▸ Task to complete
I need the lines from the one with "The width and" through the end of the material, copied exactly and with nothing else included.

▸ Records provided
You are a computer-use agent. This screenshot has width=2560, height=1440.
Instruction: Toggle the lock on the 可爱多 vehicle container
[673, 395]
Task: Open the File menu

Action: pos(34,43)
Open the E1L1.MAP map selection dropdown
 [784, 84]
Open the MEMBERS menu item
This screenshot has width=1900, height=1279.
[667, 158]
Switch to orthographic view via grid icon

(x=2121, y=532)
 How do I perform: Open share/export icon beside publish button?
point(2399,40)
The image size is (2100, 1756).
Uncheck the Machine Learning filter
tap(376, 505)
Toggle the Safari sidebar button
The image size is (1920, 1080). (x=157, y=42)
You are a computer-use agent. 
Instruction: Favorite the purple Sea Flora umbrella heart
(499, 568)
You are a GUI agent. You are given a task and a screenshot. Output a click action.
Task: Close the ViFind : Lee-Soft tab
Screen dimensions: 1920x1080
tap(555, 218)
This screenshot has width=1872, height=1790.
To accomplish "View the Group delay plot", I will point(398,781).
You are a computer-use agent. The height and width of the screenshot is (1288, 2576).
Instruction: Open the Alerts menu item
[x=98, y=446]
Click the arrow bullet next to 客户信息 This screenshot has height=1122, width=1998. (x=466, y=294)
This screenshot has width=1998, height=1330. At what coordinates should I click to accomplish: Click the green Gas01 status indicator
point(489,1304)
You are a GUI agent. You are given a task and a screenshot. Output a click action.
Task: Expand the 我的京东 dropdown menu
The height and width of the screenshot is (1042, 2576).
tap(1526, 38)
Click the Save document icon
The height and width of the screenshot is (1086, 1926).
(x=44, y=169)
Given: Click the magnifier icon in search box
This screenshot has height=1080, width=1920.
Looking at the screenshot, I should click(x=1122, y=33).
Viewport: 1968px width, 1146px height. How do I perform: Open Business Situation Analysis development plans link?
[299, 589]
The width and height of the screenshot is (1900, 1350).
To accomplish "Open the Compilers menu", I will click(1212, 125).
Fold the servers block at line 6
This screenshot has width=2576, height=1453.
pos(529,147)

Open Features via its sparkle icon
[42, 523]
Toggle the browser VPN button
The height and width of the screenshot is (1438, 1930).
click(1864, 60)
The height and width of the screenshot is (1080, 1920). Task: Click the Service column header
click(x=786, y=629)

▸ Your solution
The width and height of the screenshot is (1900, 1350).
To accomplish "Open the Compilers menu", I will click(1212, 125).
Fold the servers block at line 6
This screenshot has width=2576, height=1453.
pos(529,147)

Open Features via its sparkle icon
[42, 523]
Toggle the browser VPN button
The height and width of the screenshot is (1438, 1930).
click(1864, 60)
The height and width of the screenshot is (1080, 1920). Task: Click the Service column header
click(x=786, y=629)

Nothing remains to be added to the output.